Written problem: Format the lines from the one containing "HAIR PINS 5cm (12) (65, 1188)" up to and including the one containing "Gillette pena za" as a numbered list, leaving out any blank lines.

+===+

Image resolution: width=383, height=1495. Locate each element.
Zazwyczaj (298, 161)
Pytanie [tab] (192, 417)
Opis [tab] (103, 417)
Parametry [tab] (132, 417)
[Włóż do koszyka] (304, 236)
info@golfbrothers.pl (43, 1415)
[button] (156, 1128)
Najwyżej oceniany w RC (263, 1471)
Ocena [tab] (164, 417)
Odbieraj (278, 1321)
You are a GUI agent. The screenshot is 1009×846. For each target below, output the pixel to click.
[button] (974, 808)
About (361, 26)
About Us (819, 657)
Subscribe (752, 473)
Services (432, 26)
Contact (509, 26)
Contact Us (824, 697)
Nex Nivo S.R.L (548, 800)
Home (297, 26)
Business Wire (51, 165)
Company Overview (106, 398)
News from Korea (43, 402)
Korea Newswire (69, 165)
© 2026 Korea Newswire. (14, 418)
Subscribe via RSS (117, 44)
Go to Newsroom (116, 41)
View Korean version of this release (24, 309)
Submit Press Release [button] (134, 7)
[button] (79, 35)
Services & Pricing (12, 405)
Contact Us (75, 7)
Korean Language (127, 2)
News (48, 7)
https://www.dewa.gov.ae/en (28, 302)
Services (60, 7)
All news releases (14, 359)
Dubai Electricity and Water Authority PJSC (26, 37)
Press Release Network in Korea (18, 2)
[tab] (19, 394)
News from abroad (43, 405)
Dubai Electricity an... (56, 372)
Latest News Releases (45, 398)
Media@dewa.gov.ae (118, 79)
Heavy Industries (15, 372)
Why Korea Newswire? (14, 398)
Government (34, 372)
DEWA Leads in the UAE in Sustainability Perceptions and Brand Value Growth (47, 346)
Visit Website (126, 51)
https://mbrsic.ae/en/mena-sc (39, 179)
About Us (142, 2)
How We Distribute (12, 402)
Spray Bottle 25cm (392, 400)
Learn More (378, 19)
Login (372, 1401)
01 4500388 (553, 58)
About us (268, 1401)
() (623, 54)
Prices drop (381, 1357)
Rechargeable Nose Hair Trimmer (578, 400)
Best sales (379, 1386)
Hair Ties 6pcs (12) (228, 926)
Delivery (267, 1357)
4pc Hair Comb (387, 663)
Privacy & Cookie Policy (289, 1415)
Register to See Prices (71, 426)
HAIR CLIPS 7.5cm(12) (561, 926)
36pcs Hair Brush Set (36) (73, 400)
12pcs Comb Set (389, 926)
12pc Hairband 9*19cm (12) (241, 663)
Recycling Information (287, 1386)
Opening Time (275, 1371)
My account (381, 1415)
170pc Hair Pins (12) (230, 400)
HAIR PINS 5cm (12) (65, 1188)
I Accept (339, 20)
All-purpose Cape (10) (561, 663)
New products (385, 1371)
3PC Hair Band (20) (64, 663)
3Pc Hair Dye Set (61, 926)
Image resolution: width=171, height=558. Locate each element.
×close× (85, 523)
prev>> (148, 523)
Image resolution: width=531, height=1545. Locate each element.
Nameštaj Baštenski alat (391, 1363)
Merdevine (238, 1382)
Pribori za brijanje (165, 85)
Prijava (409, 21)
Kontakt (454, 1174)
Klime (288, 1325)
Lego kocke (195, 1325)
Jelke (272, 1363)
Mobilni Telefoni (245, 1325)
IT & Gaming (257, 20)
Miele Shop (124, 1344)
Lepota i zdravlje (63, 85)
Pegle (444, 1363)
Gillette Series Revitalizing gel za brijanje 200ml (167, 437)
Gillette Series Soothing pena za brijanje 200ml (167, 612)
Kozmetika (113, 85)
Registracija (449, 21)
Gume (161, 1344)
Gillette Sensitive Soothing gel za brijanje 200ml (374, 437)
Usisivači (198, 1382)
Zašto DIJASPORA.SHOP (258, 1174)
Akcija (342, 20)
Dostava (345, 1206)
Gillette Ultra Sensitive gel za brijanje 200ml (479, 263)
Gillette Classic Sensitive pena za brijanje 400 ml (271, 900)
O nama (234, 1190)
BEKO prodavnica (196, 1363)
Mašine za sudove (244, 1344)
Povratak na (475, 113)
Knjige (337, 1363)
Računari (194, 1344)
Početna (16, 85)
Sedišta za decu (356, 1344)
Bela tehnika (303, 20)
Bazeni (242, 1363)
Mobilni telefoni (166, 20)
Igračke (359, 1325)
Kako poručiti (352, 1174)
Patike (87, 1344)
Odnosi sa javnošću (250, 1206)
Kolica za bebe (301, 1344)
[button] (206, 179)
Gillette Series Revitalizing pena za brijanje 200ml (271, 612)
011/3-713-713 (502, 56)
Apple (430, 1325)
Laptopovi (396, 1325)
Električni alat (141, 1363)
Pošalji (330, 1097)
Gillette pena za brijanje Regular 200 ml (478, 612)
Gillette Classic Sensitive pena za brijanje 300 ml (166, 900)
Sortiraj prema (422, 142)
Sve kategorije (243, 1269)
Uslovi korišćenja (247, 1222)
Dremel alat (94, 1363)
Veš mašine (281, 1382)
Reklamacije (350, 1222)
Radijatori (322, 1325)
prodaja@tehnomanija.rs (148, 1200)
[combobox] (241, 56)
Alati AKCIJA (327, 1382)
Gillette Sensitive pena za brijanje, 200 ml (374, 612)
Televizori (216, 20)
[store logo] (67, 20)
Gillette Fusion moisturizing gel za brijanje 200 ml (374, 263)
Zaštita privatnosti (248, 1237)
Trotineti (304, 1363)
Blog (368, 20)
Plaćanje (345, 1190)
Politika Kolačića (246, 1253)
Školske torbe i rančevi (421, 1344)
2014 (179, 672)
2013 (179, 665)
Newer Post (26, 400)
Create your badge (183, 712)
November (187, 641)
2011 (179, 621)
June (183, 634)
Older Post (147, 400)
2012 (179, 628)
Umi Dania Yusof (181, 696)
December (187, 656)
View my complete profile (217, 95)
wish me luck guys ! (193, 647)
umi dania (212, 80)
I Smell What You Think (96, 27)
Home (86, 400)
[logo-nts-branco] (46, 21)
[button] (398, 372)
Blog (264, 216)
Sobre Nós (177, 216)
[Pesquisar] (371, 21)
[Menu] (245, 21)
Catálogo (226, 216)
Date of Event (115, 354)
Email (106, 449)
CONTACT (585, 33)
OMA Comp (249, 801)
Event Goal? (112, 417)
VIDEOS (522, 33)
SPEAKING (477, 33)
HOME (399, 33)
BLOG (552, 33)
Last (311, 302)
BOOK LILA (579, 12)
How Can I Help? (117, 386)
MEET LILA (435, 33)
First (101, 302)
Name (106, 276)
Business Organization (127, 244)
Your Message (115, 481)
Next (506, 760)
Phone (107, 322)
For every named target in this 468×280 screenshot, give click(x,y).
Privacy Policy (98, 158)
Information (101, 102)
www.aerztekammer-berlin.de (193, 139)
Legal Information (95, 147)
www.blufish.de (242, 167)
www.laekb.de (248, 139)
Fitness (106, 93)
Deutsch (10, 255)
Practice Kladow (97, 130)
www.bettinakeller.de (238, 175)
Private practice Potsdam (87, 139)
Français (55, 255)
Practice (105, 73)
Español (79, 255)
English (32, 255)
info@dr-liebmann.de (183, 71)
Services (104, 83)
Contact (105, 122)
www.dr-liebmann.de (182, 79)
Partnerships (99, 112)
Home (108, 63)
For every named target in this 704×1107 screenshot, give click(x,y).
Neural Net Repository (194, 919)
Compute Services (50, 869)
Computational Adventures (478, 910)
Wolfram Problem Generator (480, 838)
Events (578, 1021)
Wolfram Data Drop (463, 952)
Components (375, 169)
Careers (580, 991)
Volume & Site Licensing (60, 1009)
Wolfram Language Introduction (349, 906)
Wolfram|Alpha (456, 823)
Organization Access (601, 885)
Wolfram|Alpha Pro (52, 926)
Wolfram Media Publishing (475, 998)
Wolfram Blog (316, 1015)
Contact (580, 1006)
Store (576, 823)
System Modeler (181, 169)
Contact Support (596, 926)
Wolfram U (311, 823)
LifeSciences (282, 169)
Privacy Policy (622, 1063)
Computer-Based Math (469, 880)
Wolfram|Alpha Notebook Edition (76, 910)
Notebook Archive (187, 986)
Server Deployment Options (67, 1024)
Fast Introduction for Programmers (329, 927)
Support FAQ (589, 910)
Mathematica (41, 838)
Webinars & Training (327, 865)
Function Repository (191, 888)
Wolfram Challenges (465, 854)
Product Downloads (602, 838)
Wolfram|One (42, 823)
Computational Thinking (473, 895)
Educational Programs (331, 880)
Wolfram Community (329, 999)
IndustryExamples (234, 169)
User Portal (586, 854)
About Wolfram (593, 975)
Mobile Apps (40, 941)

+===+

The result:
1. HAIR PINS 5cm (12) (65, 1188)
2. I Accept (339, 20)
3. All-purpose Cape (10) (561, 663)
4. New products (385, 1371)
5. 3PC Hair Band (20) (64, 663)
6. 3Pc Hair Dye Set (61, 926)
7. Image resolution: width=171, height=558. Locate each element.
8. ×close× (85, 523)
9. prev>> (148, 523)
10. Image resolution: width=531, height=1545. Locate each element.
11. Nameštaj Baštenski alat (391, 1363)
12. Merdevine (238, 1382)
13. Pribori za brijanje (165, 85)
14. Prijava (409, 21)
15. Kontakt (454, 1174)
16. Klime (288, 1325)
17. Lego kocke (195, 1325)
18. Jelke (272, 1363)
19. Mobilni Telefoni (245, 1325)
20. IT & Gaming (257, 20)
21. Miele Shop (124, 1344)
22. Lepota i zdravlje (63, 85)
23. Pegle (444, 1363)
24. Gillette Series Revitalizing gel za brijanje 200ml (167, 437)
25. Gillette Series Soothing pena za brijanje 200ml (167, 612)
26. Kozmetika (113, 85)
27. Registracija (449, 21)
28. Gume (161, 1344)
29. Gillette Sensitive Soothing gel za brijanje 200ml (374, 437)
30. Usisivači (198, 1382)
31. Zašto DIJASPORA.SHOP (258, 1174)
32. Akcija (342, 20)
33. Dostava (345, 1206)
34. Gillette Ultra Sensitive gel za brijanje 200ml (479, 263)
35. Gillette Classic Sensitive pena za brijanje 400 ml (271, 900)
36. O nama (234, 1190)
37. BEKO prodavnica (196, 1363)
38. Mašine za sudove (244, 1344)
39. Povratak na (475, 113)
40. Knjige (337, 1363)
41. Računari (194, 1344)
42. Početna (16, 85)
43. Sedišta za decu (356, 1344)
44. Bela tehnika (303, 20)
45. Bazeni (242, 1363)
46. Mobilni telefoni (166, 20)
47. Igračke (359, 1325)
48. Kako poručiti (352, 1174)
49. Patike (87, 1344)
50. Odnosi sa javnošću (250, 1206)
51. Kolica za bebe (301, 1344)
52. [button] (206, 179)
53. Gillette Series Revitalizing pena za brijanje 200ml (271, 612)
54. 011/3-713-713 (502, 56)
55. Apple (430, 1325)
56. Laptopovi (396, 1325)
57. Električni alat (141, 1363)
58. Pošalji (330, 1097)
59. Gillette pena za brijanje Regular 200 ml (478, 612)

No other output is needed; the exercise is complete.